In [65]:
import numpy as np
import pandas as pd
import matplotlib.pyplot as plt

# https://github.com/DataTalksClub/mlops-zoomcamp/blob/main/cohorts/2023/01-intro/homework.md
# https://www.nyc.gov/site/tlc/about/tlc-trip-record-data.page
df_yellow_jan22 = pd.read_parquet("https://d37ci6vzurychx.cloudfront.net/trip-data/yellow_tripdata_2022-01.parquet")
df_yellow_feb22 = pd.read_parquet("https://d37ci6vzurychx.cloudfront.net/trip-data/yellow_tripdata_2022-02.parquet")

In [2]:
print(df_yellow_jan22.shape)
print(df_yellow_feb22.shape)

(2463931, 19)
(2979431, 19)


In [3]:
# Q1. Downloading the data
# Read the data for January. How many columns are there?
len(df_yellow_jan22.columns)

19

In [4]:
# Q2. Computing duration
# What's the standard deviation of the trips duration in January?
(df_yellow_jan22.tpep_dropoff_datetime - df_yellow_jan22.tpep_pickup_datetime).astype('timedelta64[m]').std().round(2)

46.45

In [29]:
# Next, we need to check the distribution of the duration variable. 
# There are some outliers. Let's remove them and keep only the records
# where the duration was between 1 and 60 minutes (inclusive).
# What fraction of the records left after you dropped the outliers?
df_yellow_jan22["trip_duration_minutes"] = (df_yellow_jan22.tpep_dropoff_datetime - df_yellow_jan22.tpep_pickup_datetime).astype('timedelta64[m]')
len(df_yellow_jan22["trip_duration_minutes"][(df_yellow_jan22["trip_duration_minutes"]>=1) & (df_yellow_jan22["trip_duration_minutes"]<=60)]) / len(df_yellow_jan22)

0.9835198307095451

In [31]:
df_yellow_jan22 = df_yellow_jan22[(df_yellow_jan22["trip_duration_minutes"]>=1) & (df_yellow_jan22["trip_duration_minutes"]<=60)]

df_yellow_feb22["trip_duration_minutes"] = (df_yellow_feb22.tpep_dropoff_datetime - df_yellow_feb22.tpep_pickup_datetime).astype('timedelta64[m]')
df_yellow_feb22 = df_yellow_feb22[(df_yellow_feb22["trip_duration_minutes"]>=1) & (df_yellow_feb22["trip_duration_minutes"]<=60)]

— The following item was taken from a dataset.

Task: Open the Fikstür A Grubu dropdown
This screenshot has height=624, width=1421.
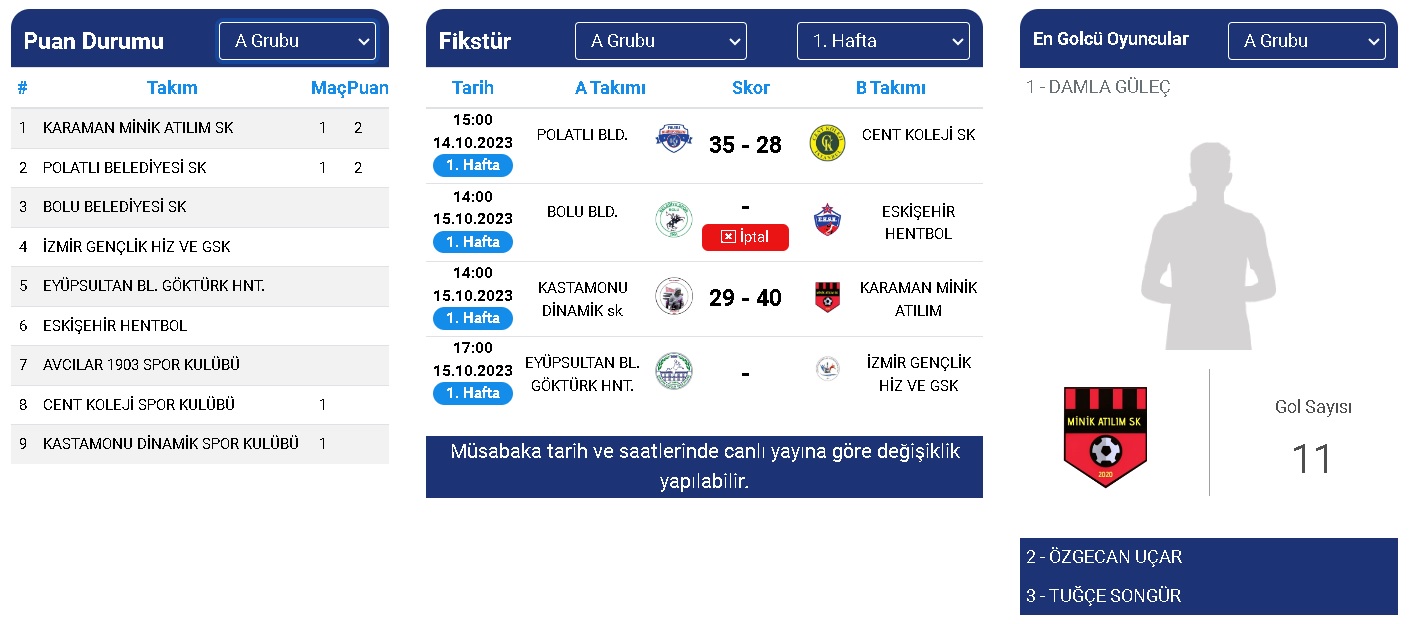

df_yellow_jan22.shape, df_yellow_feb22.shape

((2423325, 20), (2921396, 20))

In [32]:
from sklearn.feature_extraction import DictVectorizer

# Q4. One-hot encoding
# Let's apply one-hot encoding to the pickup and dropoff location IDs. 
# We'll use only these two features for our model.
# Turn the dataframe into a list of dictionaries
# Fit a dictionary vectorizer
# Get a feature matrix from it
# What's the dimensionality of this matrix (number of columns)?

# https://github.com/particle1331/mlops-zoomcamp-project/blob/main/homework/01-homework/01.ipynb
categorical = ['PULocationID', 'DOLocationID']

df_yellow_jan22[categorical] = df_yellow_jan22[categorical].astype(int).astype(str)
df_yellow_feb22[categorical] = df_yellow_feb22[categorical].astype(int).astype(str)

train_dicts = df_yellow_jan22[categorical].to_dict(orient='records')
valid_dicts = df_yellow_feb22[categorical].to_dict(orient='records')

dv = DictVectorizer()
dv.fit(train_dicts)

X_train = dv.transform(train_dicts)
y_train = df_yellow_jan22.trip_duration_minutes.values

X_valid = dv.transform(valid_dicts)
y_valid = df_yellow_feb22.trip_duration_minutes.values

X_train.shape, X_valid.shape

A value is trying to be set on a copy of a slice from a DataFrame.
Try using .loc[row_indexer,col_indexer] = value instead

See the caveats in the documentation: https://pandas.pydata.org/pandas-docs/stable/user_guide/indexing.html#returning-a-view-versus-a-copy
  df_yellow_feb22[categorical] = df_yellow_feb22[categorical].astype(int).astype(str)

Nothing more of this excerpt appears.